» **Reading text**:
--

Don’t get the idea that I’m soft on crime. I reviled Tim McVeigh and John Gacy and Ted Bundy, knowing full well that all of them were guilty as charged, and even thought that Bundy’s execution was one of the few that truly merited carrying out. There was no redeeming him. Bundy was an escape artist and misogynist extraordinaire; he was an ongoing danger to society in general, and young women in particular. He bragged that his actual death toll was in the triple digits, and it’s quite possible that he wasn’t exaggerating; there are still a lot of cold missing-persons cases all over the Pacific Northwest, and many of the pictures look like the sort of girls Bundy targeted. He had a definite “type”, and no qualms about seeking such girls out, raping and killing them, and then going on to sexually abuse their corpses. To get rid of him was the only way to make sure he wouldn’t get out and do it again.

I felt, I confess, a definite relief when Ted had his date with Old Sparky; he was now one less horror for us living ladies to fear. (He was a menace to Canada, too; he’s said to have left a trail of unidentified victims in British Columbia, though nothing was ever definitely tied to him.) But even so, I didn’t smile or rejoice. It was merely the final, dreary chapter of a story that should never have begun. At least 36 families out there were, and remain to this day, bereft of a daughter, and getting rid of him wasn’t going to bring those girls back.

--

» **Stored data**:
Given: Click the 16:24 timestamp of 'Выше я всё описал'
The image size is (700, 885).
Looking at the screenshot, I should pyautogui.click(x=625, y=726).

--

» **Instructions**:
a) Rewrite the Bundy passage from "I felt, I confess, a" to "those girls back.", replacing "relief" with "comfort".
b) Answer these questions from the Bundy passage:
(i) How high did Bundy brag his actual death toll was?
(ii) In which Canadian province is he said to have left a trail of unidentified victims?
(iii) How many families, at least, does the writer say were left without a daughter?
c) Please extend the Bundy passage, picking up after its last sentence.

» **Results for each task**:
a)
I felt, I confess, a definite comfort when Ted had his date with Old Sparky; he was now one less horror for us living ladies to fear. (He was a menace to Canada, too; he’s said to have left a trail of unidentified victims in British Columbia, though nothing was ever definitely tied to him.) But even so, I didn’t smile or rejoice. It was merely the final, dreary chapter of a story that should never have begun. At least 36 families out there were, and remain to this day, bereft of a daughter, and getting rid of him wasn’t going to bring those girls back.

b)
(i) In the triple digits.
(ii) British Columbia.
(iii) At least 36.

c)
Nor, I have come to realize, is execution any serious way of addressing the issues of violent crimes arising from sexism (Bundy), homophobia (Gacy) or racist fascism (McVeigh). It may get rid of an individual killer, but it does not touch on what stops killers in advance — namely, denying them not only the means and the opportunity to kill, but even the motive. Prevention is better than cure, and for all the millions society has spent on executing convicted criminals, it has scrimped on the more critical need to prevent crime and give everyone a more secure world to live in. Apparently it’s more “tough on crime” to make a big show of trials and punishments than it is to create a just society, where crime is rare to nonexistent because no one feels like committing any. We’re expected to work like dogs, to struggle like dogs, to obey like dogs. No wonder Troy Davis was sentenced to die like a dog!

I can think of no better illustration of that mentality than this ballad from a more barbaric time in our past, posted today by a Facebook buddy:

REQUIEM FOR A FOURTEEN-YEAR-OLD
By Pierre Berton

In Goderich town
The Sun abates
… December is coming
And everyone waits:
In a small, dark room
On a small, hard bed
Lies a small, pale boy
Who is not quite dead.

The cell is lonely
The cell is cold
October is young
But the boy is old;
Too old to cringe
And too old to cry
Though young —
But never too young to die.

It’s true enough
That we cannot brag
Of a national anthem
Or a national flag
And though our Vision
Is still in doubt
At last we’ve something to boast about:
We’ve a national law
In the name of the Queen
To hang a child
Who is just fourteen.

The law is clear:
It says we must
And in this country
The law is just
Sing heigh! Sing ho!
For justice blind
Makes no distinction
Of any kind;
Makes no allowances for sex or years,
A judge’s feelings, a mother’s tears;
Makes no allowances for age or youth
Just eye for eye and tooth for tooth
Tooth for tooth and eye for eye:
A child does murder
A child must die.

Don’t fret … don’t worry …
No need to cry
We’ll only pretend he’s going to die;
We’re going to reprieve him
By and by.

We’re going to reprieve him
(We always do),
But it wouldn’t be fair
If we told him, too
So we’ll keep the secret
As long as we can
And hope that he’ll take it
Like a man.

And when we’ve told him
It’s just “pretend”
And he won’t be strung
At a noose’s end,
We’ll send him away
And, like as not
Put him in prison
And let him rot.

The jury said “mercy”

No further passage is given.